» **EXERCISE MATERIAL**:
-----
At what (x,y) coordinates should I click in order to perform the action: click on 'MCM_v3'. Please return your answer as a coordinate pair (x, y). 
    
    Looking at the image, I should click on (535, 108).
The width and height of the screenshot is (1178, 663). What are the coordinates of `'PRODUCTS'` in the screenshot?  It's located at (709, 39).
-----
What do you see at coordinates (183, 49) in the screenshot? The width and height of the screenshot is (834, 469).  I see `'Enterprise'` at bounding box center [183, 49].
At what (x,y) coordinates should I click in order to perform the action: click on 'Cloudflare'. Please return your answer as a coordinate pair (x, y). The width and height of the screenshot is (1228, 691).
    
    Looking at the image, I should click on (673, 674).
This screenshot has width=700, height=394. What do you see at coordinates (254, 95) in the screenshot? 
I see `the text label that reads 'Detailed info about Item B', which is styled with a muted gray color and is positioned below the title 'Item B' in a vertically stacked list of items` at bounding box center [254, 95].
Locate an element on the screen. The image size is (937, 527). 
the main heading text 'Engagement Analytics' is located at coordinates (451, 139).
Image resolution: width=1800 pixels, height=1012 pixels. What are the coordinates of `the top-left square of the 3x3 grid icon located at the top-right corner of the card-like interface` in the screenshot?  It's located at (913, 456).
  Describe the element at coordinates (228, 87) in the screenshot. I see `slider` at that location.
-----
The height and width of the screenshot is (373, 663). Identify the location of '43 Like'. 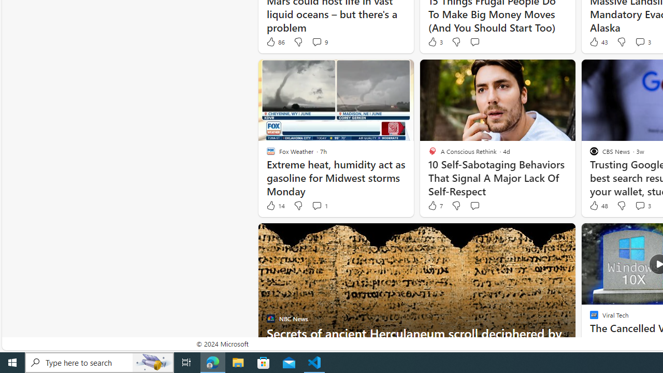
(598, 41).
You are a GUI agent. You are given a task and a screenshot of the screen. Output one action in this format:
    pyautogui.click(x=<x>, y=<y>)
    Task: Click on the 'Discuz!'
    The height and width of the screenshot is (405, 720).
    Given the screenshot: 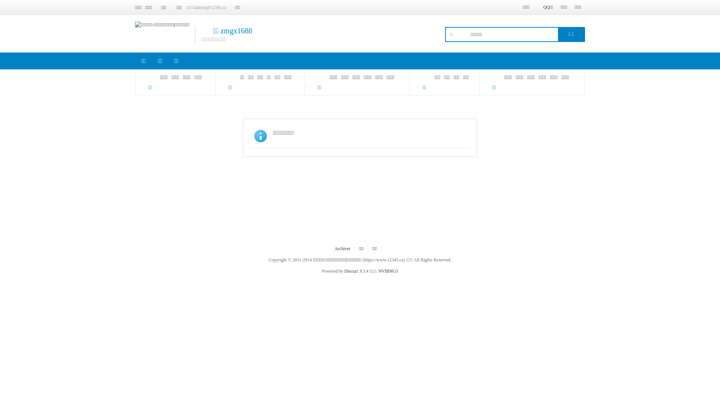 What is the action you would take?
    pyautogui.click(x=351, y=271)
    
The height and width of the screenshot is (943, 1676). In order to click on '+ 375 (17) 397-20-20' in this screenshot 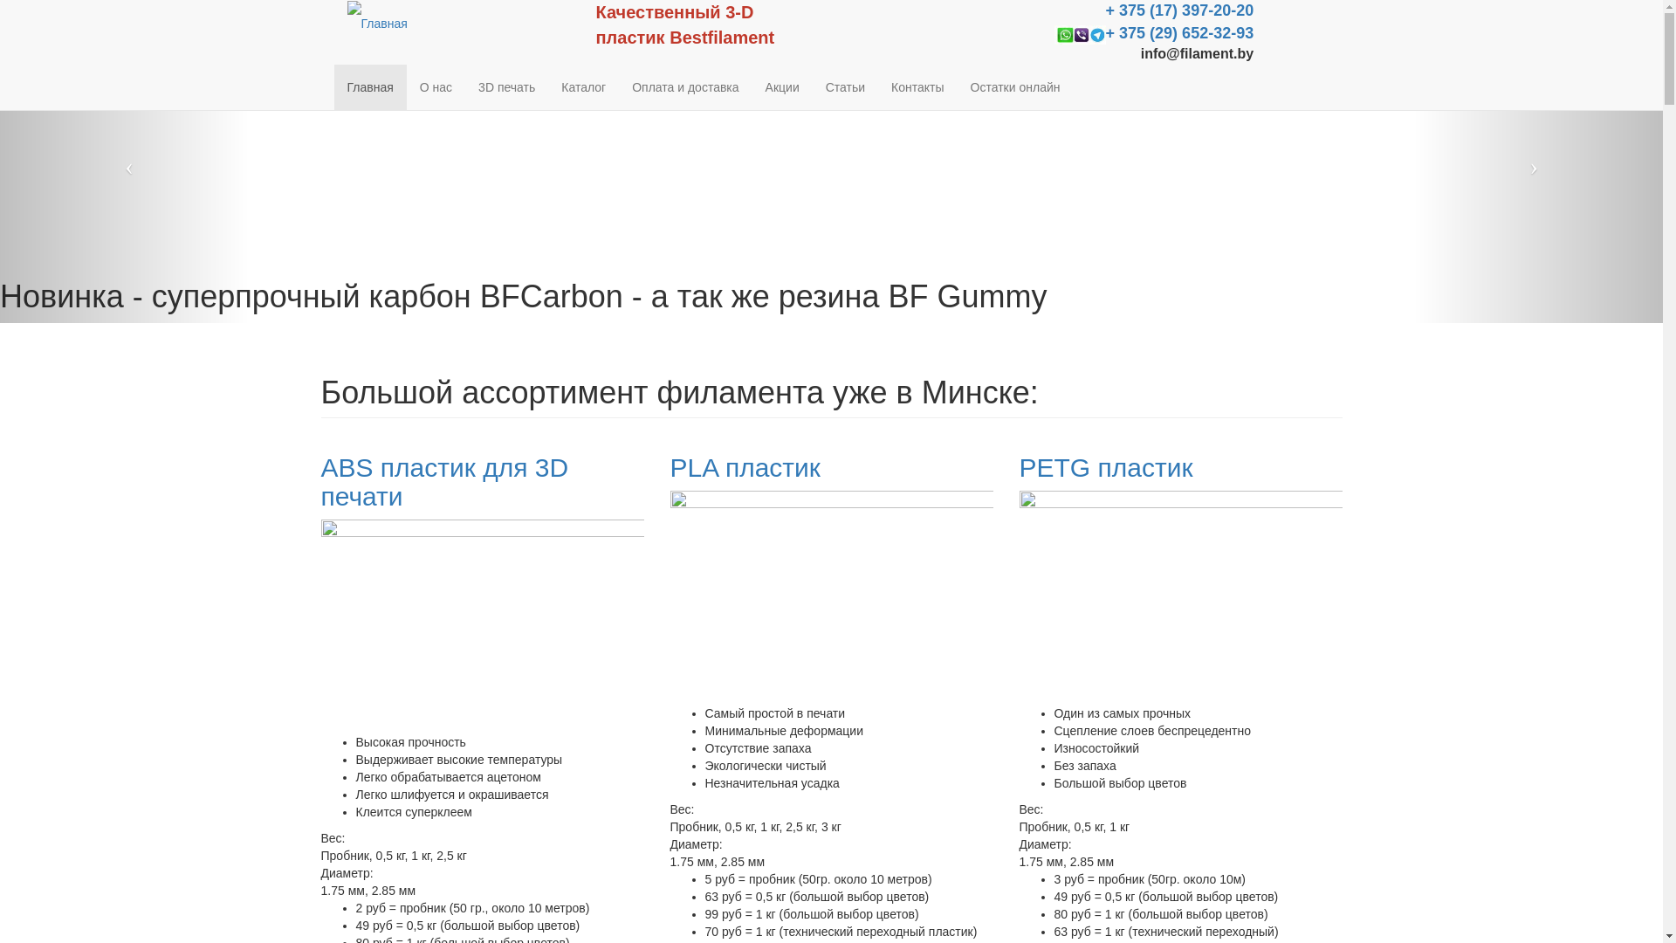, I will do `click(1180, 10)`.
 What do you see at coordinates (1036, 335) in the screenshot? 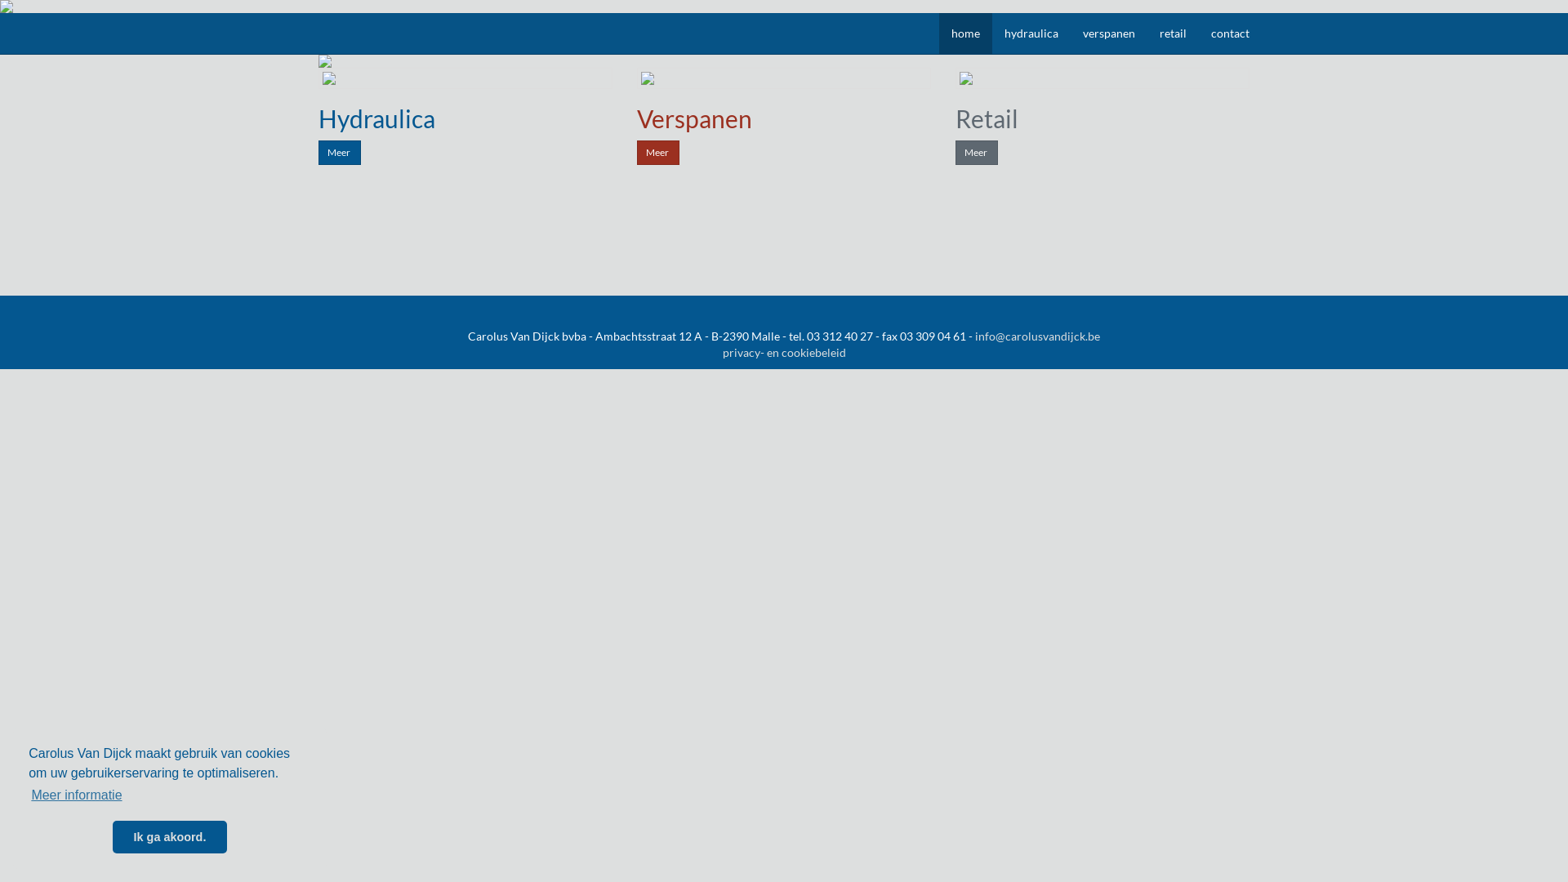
-----
» **CHALLENGE**: Copy out the material from the line containing "click on 'MCM_v3'." through the line containing "The width and height of the screenshot is (1178, 663).", keeping both of those lines and changing nothing.

» **RESPONSE**:
At what (x,y) coordinates should I click in order to perform the action: click on 'MCM_v3'. Please return your answer as a coordinate pair (x, y). 
    
    Looking at the image, I should click on (535, 108).
The width and height of the screenshot is (1178, 663). What are the coordinates of `'PRODUCTS'` in the screenshot?  It's located at (709, 39).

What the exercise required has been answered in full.